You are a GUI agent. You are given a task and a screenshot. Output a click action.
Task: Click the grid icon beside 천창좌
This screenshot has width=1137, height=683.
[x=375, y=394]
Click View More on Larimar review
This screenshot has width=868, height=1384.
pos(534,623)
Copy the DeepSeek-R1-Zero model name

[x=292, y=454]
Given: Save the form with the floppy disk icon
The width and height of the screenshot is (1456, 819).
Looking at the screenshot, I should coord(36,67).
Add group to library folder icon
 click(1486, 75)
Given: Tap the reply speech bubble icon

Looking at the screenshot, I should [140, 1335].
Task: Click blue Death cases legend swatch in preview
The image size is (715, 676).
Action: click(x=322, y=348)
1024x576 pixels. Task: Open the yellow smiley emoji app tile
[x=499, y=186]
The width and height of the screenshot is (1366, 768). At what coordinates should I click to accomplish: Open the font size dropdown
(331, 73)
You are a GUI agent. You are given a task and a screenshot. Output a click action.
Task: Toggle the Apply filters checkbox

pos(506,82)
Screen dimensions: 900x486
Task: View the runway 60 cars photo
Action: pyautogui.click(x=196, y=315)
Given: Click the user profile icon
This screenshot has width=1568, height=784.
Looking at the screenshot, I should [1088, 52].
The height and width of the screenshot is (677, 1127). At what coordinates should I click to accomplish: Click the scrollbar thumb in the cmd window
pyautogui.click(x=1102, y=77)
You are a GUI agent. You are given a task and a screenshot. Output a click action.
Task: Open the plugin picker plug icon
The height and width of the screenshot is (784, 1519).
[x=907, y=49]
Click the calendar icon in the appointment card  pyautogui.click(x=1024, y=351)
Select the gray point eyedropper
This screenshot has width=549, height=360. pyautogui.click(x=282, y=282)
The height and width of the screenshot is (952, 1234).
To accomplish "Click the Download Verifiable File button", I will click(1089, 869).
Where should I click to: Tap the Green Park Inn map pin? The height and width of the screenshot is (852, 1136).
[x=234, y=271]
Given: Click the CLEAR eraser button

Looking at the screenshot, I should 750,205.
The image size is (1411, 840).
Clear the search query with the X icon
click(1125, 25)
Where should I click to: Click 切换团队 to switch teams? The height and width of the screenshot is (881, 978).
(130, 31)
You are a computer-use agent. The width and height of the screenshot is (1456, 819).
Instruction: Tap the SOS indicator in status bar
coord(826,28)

════════

To do: Every record is to be retyped exactly as given.

Answer area:
You are a GUI agent. You are given a task and a screenshot. Output a click action.
Task: Click the grid icon beside 천창좌
This screenshot has width=1137, height=683.
[x=375, y=394]
Click View More on Larimar review
This screenshot has width=868, height=1384.
pos(534,623)
Copy the DeepSeek-R1-Zero model name

[x=292, y=454]
Given: Save the form with the floppy disk icon
The width and height of the screenshot is (1456, 819).
Looking at the screenshot, I should coord(36,67).
Add group to library folder icon
 click(1486, 75)
Given: Tap the reply speech bubble icon

Looking at the screenshot, I should [140, 1335].
Task: Click blue Death cases legend swatch in preview
The image size is (715, 676).
Action: click(x=322, y=348)
1024x576 pixels. Task: Open the yellow smiley emoji app tile
[x=499, y=186]
The width and height of the screenshot is (1366, 768). At what coordinates should I click to accomplish: Open the font size dropdown
(331, 73)
You are a GUI agent. You are given a task and a screenshot. Output a click action.
Task: Toggle the Apply filters checkbox

pos(506,82)
Screen dimensions: 900x486
Task: View the runway 60 cars photo
Action: pyautogui.click(x=196, y=315)
Given: Click the user profile icon
This screenshot has width=1568, height=784.
Looking at the screenshot, I should [1088, 52].
The height and width of the screenshot is (677, 1127). At what coordinates should I click to accomplish: Click the scrollbar thumb in the cmd window
pyautogui.click(x=1102, y=77)
You are a GUI agent. You are given a task and a screenshot. Output a click action.
Task: Open the plugin picker plug icon
The height and width of the screenshot is (784, 1519).
[x=907, y=49]
Click the calendar icon in the appointment card  pyautogui.click(x=1024, y=351)
Select the gray point eyedropper
This screenshot has width=549, height=360. pyautogui.click(x=282, y=282)
The height and width of the screenshot is (952, 1234).
To accomplish "Click the Download Verifiable File button", I will click(1089, 869).
Where should I click to: Tap the Green Park Inn map pin? The height and width of the screenshot is (852, 1136).
[x=234, y=271]
Given: Click the CLEAR eraser button

Looking at the screenshot, I should 750,205.
The image size is (1411, 840).
Clear the search query with the X icon
click(1125, 25)
Where should I click to: Click 切换团队 to switch teams? The height and width of the screenshot is (881, 978).
(130, 31)
You are a computer-use agent. The width and height of the screenshot is (1456, 819).
Instruction: Tap the SOS indicator in status bar
coord(826,28)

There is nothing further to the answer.